In my efforts to break into professional writing, I find that my language background is a neutral factor. At the current job market, some employers find a language major with swift technical aptitude to be a valid candidate, while others insist on a strong technical background, for example, a degree in engineering, telecommunications or computers science.
Professional technical communicators in the blogosphere have been debating over the value of a formal education in technical communication. Unfortunately, universities in China that offer courses in professional communication are few and far between. That’s why there is a gap between the employer’s expectation and what the potential employee can offer.

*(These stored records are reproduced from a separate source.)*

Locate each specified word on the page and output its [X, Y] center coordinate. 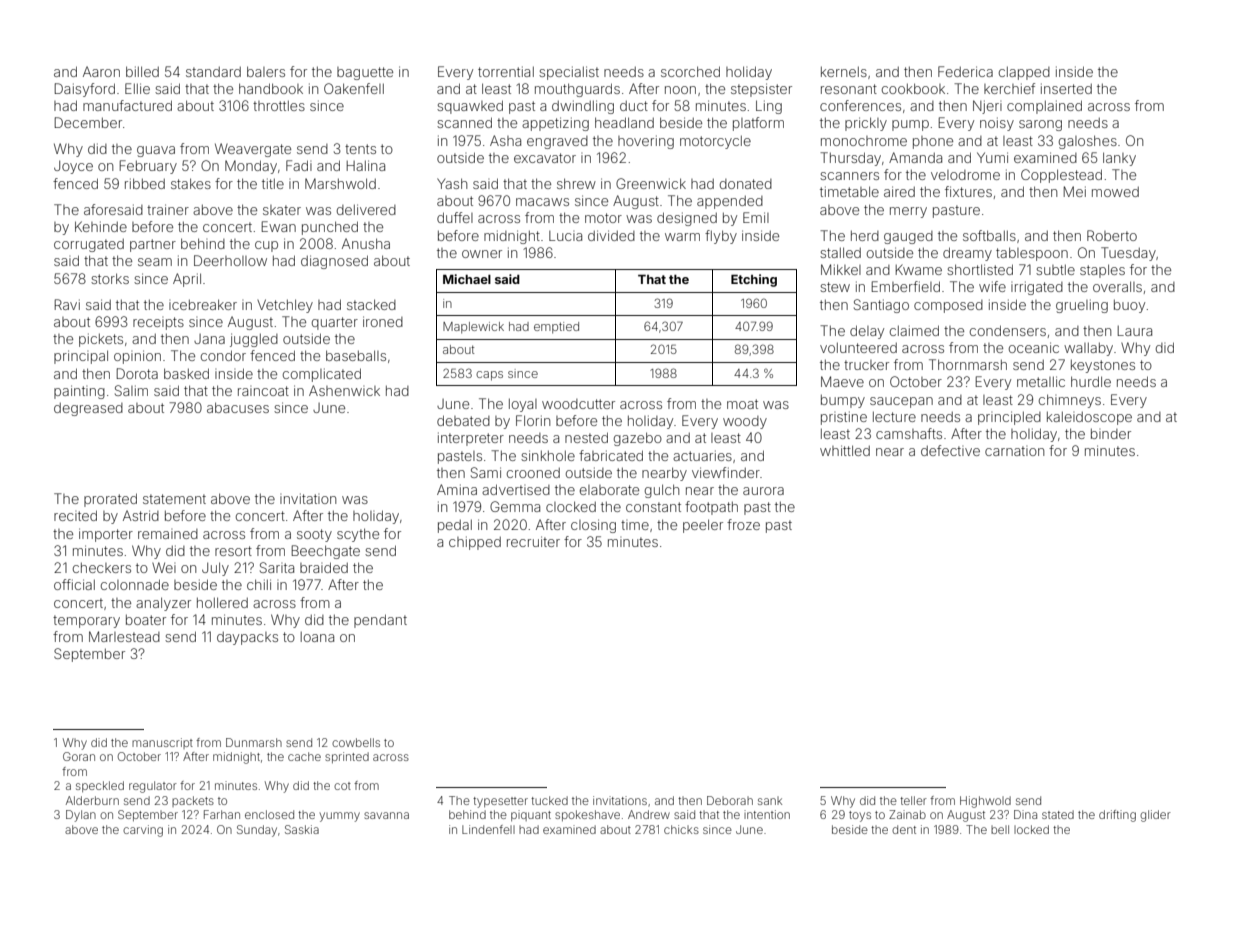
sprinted [347, 757]
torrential [506, 71]
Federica [965, 71]
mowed [1115, 192]
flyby [721, 237]
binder [1111, 433]
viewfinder [726, 472]
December [88, 122]
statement [174, 499]
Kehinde [101, 226]
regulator [153, 787]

I’ve kept my eyes on technical communication in China for a while now. I’ve known practitioners who are hired straight out of school. There are also late comers like myself who make deliberate yet thoughtful efforts in breaking into the field. However, it is not always an easy ride. My first shot at becoming a technical writer was not successful, but I didn’t give up.
In my previous position, I parlay my language skills into translation of technical documentation. However, planning, writing, editing, translating and publishing are all indispensable parts of the documentation life cycle. I firmly believe that my experience in technical translation has a very positive impact on my current job in the long run.
Technical Writing in China
From what I know, location is a decisive factor in seeking employment, even more so than in America. The need to recruit technical writers, be it staff writer, independent contractor or freelance writer is highly concentrated in tech hubs such as Beijing, Shanghai, Hangzhou and Shenzhen. If you’re serious about becoming a technical writer, relocating is a must.
The reality is that technical writing is still not a full-fledged professional in China. It’s worth noticing that the employers are most likely to be foreign companies who recognize the value to produce quality documentation in English.
In China, the professional support channel for technical writers is almost non-existent unless you’ve already landed a technical writer position in the first place. Thankfully, I can learn from many active professional communicators from America, UK, Canada, Germany and India.
I follow dozens of technical writing blogs closely, which are contributed by individual writers, help authoring tool vendors as well as professional associations. I also keep tabs on professional publications, podcasts and seminars. By getting myself emerged in best practices and industry trend, I hope that I can make a contribution to promote and develop technical communication in China.
What’s your impression on technical writing in China? Whether you are an ambitious new writer who’s also trying to break into the filed or a seasoned technical writer with years of experience, I would love to see you comments on this blog.